[Stored records]
** BEGIN **

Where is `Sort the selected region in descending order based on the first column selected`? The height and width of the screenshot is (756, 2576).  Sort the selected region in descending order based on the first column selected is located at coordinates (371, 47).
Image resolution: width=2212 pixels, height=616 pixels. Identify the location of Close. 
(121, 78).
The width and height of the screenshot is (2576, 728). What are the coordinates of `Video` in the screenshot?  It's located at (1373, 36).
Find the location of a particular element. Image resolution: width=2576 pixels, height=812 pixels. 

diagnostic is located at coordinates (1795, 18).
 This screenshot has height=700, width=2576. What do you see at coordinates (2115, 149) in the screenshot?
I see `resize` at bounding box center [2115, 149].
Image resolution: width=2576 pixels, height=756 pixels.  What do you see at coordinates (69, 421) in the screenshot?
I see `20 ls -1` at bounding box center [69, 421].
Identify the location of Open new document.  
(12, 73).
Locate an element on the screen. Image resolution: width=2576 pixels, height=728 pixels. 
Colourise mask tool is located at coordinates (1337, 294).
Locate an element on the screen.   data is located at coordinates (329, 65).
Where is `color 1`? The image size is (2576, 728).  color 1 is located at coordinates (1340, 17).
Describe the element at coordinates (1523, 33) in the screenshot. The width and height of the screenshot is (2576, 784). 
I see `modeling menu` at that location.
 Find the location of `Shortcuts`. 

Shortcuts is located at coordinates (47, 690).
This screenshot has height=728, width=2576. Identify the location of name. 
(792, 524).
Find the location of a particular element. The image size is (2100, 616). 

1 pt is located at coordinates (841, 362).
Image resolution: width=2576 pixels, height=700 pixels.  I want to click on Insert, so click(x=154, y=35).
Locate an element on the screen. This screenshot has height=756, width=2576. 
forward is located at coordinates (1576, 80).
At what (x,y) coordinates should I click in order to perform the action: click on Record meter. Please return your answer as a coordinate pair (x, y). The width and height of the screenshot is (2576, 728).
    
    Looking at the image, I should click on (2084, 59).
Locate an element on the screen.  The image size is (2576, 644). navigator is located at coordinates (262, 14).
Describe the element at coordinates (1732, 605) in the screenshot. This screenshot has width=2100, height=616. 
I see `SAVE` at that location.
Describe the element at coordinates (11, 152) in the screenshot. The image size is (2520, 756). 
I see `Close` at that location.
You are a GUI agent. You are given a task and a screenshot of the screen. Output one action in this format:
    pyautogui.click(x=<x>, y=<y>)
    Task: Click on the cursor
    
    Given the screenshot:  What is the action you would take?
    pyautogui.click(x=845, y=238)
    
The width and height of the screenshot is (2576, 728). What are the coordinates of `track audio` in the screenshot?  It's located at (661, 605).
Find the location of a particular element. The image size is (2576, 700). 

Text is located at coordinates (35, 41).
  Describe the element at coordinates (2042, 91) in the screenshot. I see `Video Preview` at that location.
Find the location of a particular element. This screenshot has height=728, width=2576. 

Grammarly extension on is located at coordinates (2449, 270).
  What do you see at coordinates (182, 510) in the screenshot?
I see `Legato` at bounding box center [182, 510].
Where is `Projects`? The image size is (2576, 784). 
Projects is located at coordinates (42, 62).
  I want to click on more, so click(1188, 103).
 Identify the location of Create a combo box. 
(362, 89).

** END **

§ DIRECTIVE:
Please recast the rows as a JSON list of strings, one string per line and no blank lines, starting at the line that contains "Identify the location of Open new document." and ending with the line that contains "coordinates (329, 65).", both included. Cover only those lines.

§ SOLUTION TO THE EXERCISE:
[
  "Identify the location of Open new document.  ",
  "(12, 73).",
  "Locate an element on the screen. Image resolution: width=2576 pixels, height=728 pixels. ",
  "Colourise mask tool is located at coordinates (1337, 294).",
  "Locate an element on the screen.   data is located at coordinates (329, 65)."
]